Noahs-Ark-Cartoon-600x450

While we know that Noah’s Ark wasn’t built in day, we are told Noah had 120 years to plan and strategize before the “flood” to construct an ark. It would be nice to have 120 years to build our strategic plan and to know what obstacles and challenges we will face, but we know the reality of the ever evolving financial world.

I know many financial advisors hold bi-annual or annual strategic planning sessions and year after year follow the same boring format without a true understanding of what strategic planning should be.

As many of you are reviewing year end reports and developing strategies for the new year, implement effective strategic planning sessions throughout the year to achieve the goals you envision for years ahead.

While I believe it is a healthy practice to schedule group strategic sessions, I do believe that firms are failing to carry out the strategies and tactical implementation processes discussed during these meetings. Strategic planning should be evaluated throughout the year by measuring results to identify successes, uncovering gaps in a plan and hunting for improvement opportunities on a regular schedule.

What Is Strategic Planning

Strategic Planning should strive to answer fundamental questions:

  • Where do we want to be one year from now, five years from now, ten years from now?
  • Who is our ideal client?
  • What are our major goals?
  • What is our vision?
  • What is our mission?

Your strategic planning meeting will entail forward thinking to visualize where you see your firm in the future. Review and create modifications to your vision statement in alignment with the goals of your firm five or ten years from today.

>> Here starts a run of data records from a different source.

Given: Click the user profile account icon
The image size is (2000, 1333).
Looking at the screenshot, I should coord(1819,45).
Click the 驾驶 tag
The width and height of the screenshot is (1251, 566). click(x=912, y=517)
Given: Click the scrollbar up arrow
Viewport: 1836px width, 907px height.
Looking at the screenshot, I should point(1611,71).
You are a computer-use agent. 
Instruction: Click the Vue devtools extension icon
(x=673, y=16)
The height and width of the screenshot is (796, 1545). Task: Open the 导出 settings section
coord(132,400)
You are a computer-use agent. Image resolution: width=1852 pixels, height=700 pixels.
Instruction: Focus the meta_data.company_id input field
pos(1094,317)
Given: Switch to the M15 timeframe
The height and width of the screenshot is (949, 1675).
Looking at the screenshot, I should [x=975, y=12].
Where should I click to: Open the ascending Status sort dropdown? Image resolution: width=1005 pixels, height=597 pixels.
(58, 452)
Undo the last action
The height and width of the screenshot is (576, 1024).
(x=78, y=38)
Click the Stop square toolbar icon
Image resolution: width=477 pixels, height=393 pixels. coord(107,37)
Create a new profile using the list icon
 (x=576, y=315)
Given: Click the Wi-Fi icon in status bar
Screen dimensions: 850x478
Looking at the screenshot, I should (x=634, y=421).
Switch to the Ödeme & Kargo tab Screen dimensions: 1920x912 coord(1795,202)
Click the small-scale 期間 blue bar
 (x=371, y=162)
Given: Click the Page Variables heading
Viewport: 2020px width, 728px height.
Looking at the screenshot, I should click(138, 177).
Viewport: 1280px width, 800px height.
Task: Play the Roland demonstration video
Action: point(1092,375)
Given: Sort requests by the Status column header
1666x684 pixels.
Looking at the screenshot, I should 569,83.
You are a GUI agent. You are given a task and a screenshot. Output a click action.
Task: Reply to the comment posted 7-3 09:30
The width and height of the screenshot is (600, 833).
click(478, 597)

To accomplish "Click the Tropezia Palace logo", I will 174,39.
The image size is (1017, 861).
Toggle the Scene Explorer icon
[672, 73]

Creativity and brainstorming are essential to the quality and outcome of your meeting. Each team member should feel free to share new ideas without criticism but through inspiration. A true leader will inspire and enlighten team members to engage in discussion while feeling a sense of contribution to the overall success of the firm. When your team truly believes in the vision of the firm and contributes valuable ideas that are recognized, you will increase employee engagement, productivity and cultivate a positive culture in your firm.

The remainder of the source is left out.